▸ **TO DO**:
What is needed here is an exact repetition of the records below, beginning at the line that has "Delivery (229, 2366)" and stopping after the line that has "Find a Boutique (612, 2236)".

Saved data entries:
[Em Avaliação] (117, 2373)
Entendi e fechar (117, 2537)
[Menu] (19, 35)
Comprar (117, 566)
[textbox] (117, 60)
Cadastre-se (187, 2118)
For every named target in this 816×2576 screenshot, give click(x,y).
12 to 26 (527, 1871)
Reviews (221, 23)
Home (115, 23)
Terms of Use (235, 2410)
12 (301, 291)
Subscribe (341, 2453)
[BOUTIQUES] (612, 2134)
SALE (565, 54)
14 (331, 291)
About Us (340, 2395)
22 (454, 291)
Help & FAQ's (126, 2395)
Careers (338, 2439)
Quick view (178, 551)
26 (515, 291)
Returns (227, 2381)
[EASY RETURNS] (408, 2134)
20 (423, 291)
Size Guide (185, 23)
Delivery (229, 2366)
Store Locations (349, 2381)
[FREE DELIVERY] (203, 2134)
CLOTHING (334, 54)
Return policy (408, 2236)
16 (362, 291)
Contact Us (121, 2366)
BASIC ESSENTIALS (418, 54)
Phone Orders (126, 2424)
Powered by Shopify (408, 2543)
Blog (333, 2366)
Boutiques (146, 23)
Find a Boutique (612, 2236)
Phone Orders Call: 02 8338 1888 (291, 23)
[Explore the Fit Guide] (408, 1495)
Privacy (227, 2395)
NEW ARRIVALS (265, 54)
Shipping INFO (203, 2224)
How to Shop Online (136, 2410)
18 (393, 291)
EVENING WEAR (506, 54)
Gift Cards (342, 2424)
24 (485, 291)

==

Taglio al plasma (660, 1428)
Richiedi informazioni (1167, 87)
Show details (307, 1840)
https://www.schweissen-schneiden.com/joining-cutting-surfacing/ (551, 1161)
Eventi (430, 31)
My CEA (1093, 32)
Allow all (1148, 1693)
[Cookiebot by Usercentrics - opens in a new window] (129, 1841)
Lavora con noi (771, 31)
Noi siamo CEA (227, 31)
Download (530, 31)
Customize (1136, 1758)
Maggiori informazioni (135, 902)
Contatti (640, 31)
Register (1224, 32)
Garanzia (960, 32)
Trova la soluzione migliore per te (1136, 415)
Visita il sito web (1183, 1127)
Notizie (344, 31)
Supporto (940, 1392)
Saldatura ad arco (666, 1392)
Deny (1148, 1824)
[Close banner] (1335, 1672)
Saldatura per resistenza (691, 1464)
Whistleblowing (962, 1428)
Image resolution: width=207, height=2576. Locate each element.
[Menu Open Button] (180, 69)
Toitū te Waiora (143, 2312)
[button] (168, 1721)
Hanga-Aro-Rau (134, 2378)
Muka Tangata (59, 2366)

▸ **PROBLEM SOLUTION**:
Delivery (229, 2366)
Store Locations (349, 2381)
[FREE DELIVERY] (203, 2134)
CLOTHING (334, 54)
Return policy (408, 2236)
16 (362, 291)
Contact Us (121, 2366)
BASIC ESSENTIALS (418, 54)
Phone Orders (126, 2424)
Powered by Shopify (408, 2543)
Blog (333, 2366)
Boutiques (146, 23)
Find a Boutique (612, 2236)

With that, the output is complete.